Reputation: 1862
I want to create an ORC file compressed with ZLIB compression level 9. Thing is, when using pyarrow.orc, I can only choose between "Speed" and "Compression" mode, and can't control the compression level
E.g.
orc.write_table(table, '{0}_zlib.orc'.format(file_without_ext),
compression='ZLIB', compression_strategy='COMPRESSION')
Ideally I'm looking for a non existing compression_level
parameter, any help would be appreciated.
Upvotes: 1
Views: 94
Reputation: 18072
The Apache ORC library (which is used internally by other libraries for ORC support) doesn't allow to set the compression level freely (neither the C++ nor the Java implementation).

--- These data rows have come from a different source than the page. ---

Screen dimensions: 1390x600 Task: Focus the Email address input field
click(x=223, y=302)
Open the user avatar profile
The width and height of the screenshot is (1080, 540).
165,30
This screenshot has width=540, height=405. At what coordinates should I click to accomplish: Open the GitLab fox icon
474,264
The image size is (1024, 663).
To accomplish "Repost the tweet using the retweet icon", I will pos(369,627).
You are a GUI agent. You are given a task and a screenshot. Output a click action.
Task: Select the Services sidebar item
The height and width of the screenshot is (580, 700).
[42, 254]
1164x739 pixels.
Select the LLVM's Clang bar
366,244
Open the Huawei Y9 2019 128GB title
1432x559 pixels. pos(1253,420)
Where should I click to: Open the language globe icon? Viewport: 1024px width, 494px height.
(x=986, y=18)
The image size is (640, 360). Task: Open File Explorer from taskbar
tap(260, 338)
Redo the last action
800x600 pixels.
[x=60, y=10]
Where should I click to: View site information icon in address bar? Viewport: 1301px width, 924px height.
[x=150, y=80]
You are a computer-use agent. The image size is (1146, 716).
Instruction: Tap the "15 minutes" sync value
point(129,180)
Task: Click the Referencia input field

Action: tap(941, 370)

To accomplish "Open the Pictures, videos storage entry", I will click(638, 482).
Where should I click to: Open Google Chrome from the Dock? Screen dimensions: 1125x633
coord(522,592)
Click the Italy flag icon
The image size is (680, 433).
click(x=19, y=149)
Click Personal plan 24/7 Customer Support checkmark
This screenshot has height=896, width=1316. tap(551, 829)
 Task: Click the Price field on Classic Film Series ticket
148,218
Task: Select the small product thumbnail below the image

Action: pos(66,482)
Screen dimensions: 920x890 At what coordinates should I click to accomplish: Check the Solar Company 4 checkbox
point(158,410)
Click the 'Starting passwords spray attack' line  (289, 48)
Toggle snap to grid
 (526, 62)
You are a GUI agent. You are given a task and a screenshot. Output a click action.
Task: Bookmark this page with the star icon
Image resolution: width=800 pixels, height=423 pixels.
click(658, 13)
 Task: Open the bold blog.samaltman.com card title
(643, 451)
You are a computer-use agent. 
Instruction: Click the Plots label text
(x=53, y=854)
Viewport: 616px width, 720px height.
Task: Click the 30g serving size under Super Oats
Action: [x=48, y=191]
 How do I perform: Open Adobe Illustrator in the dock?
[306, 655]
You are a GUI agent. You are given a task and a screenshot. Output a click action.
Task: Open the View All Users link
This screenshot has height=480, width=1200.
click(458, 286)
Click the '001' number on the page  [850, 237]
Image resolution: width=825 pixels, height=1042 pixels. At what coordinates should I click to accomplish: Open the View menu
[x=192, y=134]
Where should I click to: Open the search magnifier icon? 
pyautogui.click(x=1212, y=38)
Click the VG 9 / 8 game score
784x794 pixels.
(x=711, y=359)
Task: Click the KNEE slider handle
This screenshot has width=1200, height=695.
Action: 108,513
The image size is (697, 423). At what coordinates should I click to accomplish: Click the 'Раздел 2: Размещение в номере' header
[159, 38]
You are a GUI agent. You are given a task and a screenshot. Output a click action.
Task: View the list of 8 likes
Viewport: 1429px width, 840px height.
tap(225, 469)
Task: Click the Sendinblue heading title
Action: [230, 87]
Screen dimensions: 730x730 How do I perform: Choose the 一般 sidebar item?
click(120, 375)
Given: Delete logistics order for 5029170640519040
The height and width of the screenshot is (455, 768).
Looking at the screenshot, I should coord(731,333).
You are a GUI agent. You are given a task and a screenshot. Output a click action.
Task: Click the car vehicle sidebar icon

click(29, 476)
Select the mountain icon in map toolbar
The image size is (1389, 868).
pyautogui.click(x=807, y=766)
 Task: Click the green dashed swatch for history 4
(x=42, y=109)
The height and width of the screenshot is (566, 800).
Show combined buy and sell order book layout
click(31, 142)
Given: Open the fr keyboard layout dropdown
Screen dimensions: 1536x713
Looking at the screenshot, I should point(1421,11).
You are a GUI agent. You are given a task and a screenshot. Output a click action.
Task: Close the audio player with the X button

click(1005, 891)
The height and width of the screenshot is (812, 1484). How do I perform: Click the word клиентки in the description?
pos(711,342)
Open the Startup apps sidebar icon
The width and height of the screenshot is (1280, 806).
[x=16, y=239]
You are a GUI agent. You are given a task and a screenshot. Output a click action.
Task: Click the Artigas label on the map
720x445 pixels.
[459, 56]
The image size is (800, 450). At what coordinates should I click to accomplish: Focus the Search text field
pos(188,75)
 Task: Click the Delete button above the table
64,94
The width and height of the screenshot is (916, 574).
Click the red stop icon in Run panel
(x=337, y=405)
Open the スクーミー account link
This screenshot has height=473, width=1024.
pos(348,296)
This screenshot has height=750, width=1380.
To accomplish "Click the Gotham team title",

The C++ library supports only CompressionStrategy_SPEED
and CompressionStrategy_COMPRESSION
(source):
enum CompressionStrategy { CompressionStrategy_SPEED = 0, CompressionStrategy_COMPRESSION };
The Java library offers an additional FASTEST
option (source):
enum SpeedModifier {
/* speed/compression tradeoffs */
FASTEST,
FAST,
DEFAULT
}
There is an open request in the project about this: Support maximum compression ratio in setSpeed. It was created a year ago but the feature has not been implemented so far.
So, unless you patch the library yourself, there is no way to set a high compression level.
Upvotes: 2